▸ **Task**
Transcribe the records below exactly as they appear.

▸ **Source material**
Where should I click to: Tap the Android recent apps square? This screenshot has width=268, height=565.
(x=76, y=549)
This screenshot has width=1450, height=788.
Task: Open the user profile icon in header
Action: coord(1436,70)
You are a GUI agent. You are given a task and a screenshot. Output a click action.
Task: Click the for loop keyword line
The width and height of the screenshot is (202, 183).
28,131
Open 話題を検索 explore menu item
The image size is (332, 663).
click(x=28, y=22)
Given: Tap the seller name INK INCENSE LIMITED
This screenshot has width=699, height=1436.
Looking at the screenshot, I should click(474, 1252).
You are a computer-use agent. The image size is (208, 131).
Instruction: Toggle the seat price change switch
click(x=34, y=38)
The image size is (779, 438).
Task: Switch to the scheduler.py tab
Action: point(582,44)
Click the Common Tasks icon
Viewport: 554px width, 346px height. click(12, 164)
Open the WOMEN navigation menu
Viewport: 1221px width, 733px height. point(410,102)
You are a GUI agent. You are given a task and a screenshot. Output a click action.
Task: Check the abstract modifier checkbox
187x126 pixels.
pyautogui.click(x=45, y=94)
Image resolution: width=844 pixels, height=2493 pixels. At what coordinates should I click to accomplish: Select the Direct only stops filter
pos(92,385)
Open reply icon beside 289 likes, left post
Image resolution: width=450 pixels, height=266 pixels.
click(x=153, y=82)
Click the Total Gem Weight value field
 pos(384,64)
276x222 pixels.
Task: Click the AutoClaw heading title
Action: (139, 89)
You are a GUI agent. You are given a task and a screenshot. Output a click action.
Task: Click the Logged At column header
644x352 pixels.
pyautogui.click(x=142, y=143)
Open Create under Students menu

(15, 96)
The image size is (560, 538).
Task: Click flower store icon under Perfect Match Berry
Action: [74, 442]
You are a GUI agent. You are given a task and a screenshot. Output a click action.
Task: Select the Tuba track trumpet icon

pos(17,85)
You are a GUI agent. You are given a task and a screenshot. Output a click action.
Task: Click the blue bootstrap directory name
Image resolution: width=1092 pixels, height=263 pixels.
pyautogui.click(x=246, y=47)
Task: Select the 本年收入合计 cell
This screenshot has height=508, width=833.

▸ **Task solution**
Where should I click to: Tap the Android recent apps square? This screenshot has width=268, height=565.
(x=76, y=549)
This screenshot has width=1450, height=788.
Task: Open the user profile icon in header
Action: coord(1436,70)
You are a GUI agent. You are given a task and a screenshot. Output a click action.
Task: Click the for loop keyword line
The width and height of the screenshot is (202, 183).
28,131
Open 話題を検索 explore menu item
The image size is (332, 663).
click(x=28, y=22)
Given: Tap the seller name INK INCENSE LIMITED
This screenshot has width=699, height=1436.
Looking at the screenshot, I should click(474, 1252).
You are a computer-use agent. The image size is (208, 131).
Instruction: Toggle the seat price change switch
click(x=34, y=38)
The image size is (779, 438).
Task: Switch to the scheduler.py tab
Action: point(582,44)
Click the Common Tasks icon
Viewport: 554px width, 346px height. click(12, 164)
Open the WOMEN navigation menu
Viewport: 1221px width, 733px height. point(410,102)
You are a GUI agent. You are given a task and a screenshot. Output a click action.
Task: Check the abstract modifier checkbox
187x126 pixels.
pyautogui.click(x=45, y=94)
Image resolution: width=844 pixels, height=2493 pixels. At what coordinates should I click to accomplish: Select the Direct only stops filter
pos(92,385)
Open reply icon beside 289 likes, left post
Image resolution: width=450 pixels, height=266 pixels.
click(x=153, y=82)
Click the Total Gem Weight value field
 pos(384,64)
276x222 pixels.
Task: Click the AutoClaw heading title
Action: (139, 89)
You are a GUI agent. You are given a task and a screenshot. Output a click action.
Task: Click the Logged At column header
644x352 pixels.
pyautogui.click(x=142, y=143)
Open Create under Students menu

(15, 96)
The image size is (560, 538).
Task: Click flower store icon under Perfect Match Berry
Action: [74, 442]
You are a GUI agent. You are given a task and a screenshot. Output a click action.
Task: Select the Tuba track trumpet icon

pos(17,85)
You are a GUI agent. You are given a task and a screenshot. Output a click action.
Task: Click the blue bootstrap directory name
Image resolution: width=1092 pixels, height=263 pixels.
pyautogui.click(x=246, y=47)
Task: Select the 本年收入合计 cell
This screenshot has height=508, width=833.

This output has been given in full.